Faria se não estivéssemos em retirada, um registro enorme, um gráfico das exportações brasileiras de alimentos. VÁRIOS GRÁFICOS.

Os dez produtos mais importantes na balança comercial.

A importância da agricultura no PIB.

A produtividade.

O consumo de veneno, de agrotóxicos, “herbicidas”. Mais um lugar nosso de campeão mundial.

Uma seqüência histórica dos principais produtos de exportação.

E, e, e texto sobre os movimentos sociais. “ocupação” X “invasão”. A luta do campo na cidade.

Mas aqui o muito importante é falar da Migração. Os alunos são nordestinos, ou filhos de nordestinos.

Saíram de lá para cá, “em busca de melhores condições”.

Tem o aspecto da modernidade, tem o aspecto de querer sair. O José de Souza Martins, esse sim doutor, tem um texto sobre o fascínio que os óculos escuros exercem sobre o jovem migrante.

“Lamento sertanejo” é uma música tão bonita... Ah poderia fazer um CD para acompanhar as aulas...

E “tem gente, com fome, tem gente, com fome” do Solano Trindade?
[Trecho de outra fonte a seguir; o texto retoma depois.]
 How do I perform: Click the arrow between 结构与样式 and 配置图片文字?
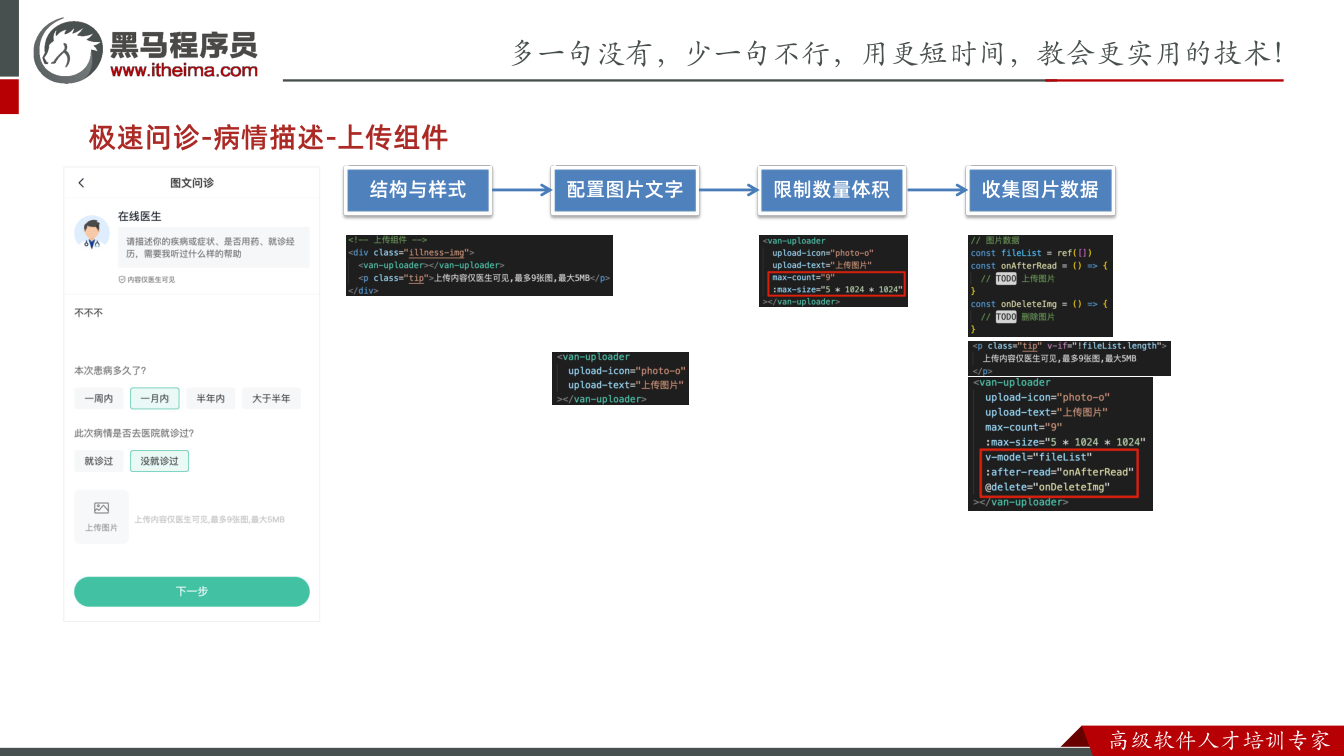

Parece que ouço um apito.

Toca um celular e me acorda de mais um delírio.

Estamos em retirada, e toda essa parte de gráficos, de música, de poesia,fica somente como registro de que eu poderia, PODERIA fazer.

Toca o sinal. Fim de noite de trabalho. Um rapaz vem falar comigo.
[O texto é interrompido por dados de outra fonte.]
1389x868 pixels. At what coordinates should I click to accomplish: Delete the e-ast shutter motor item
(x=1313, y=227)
- Sabe professor quando você fala dessas coisas, a gente lembra...

Falei do nordeste em outros tempos. Falei da chegada da noite e do pai na soleira da porta, todos quietos, o pai olhando para o céu. E a chuva não chega. Mas isso faz muito tempo.

- A gente tinha uma plantação de mangas. Se tem uma coisa triste, é quando a manga não vinga. Ela fica miudinha assim, parece uma boneca magrinha. Um fantasma. Deu tanta tristeza na gente que a gente saiu de lá, sem nem se despedir da plantação. São coisas difíceis de falar.

Tome essa bala de milho, pro senhor lembrar do nosso nordeste.

Tchau, professor.

Em retirada estamos, mas eu sigo aprendendo. E me levantei, e fui também.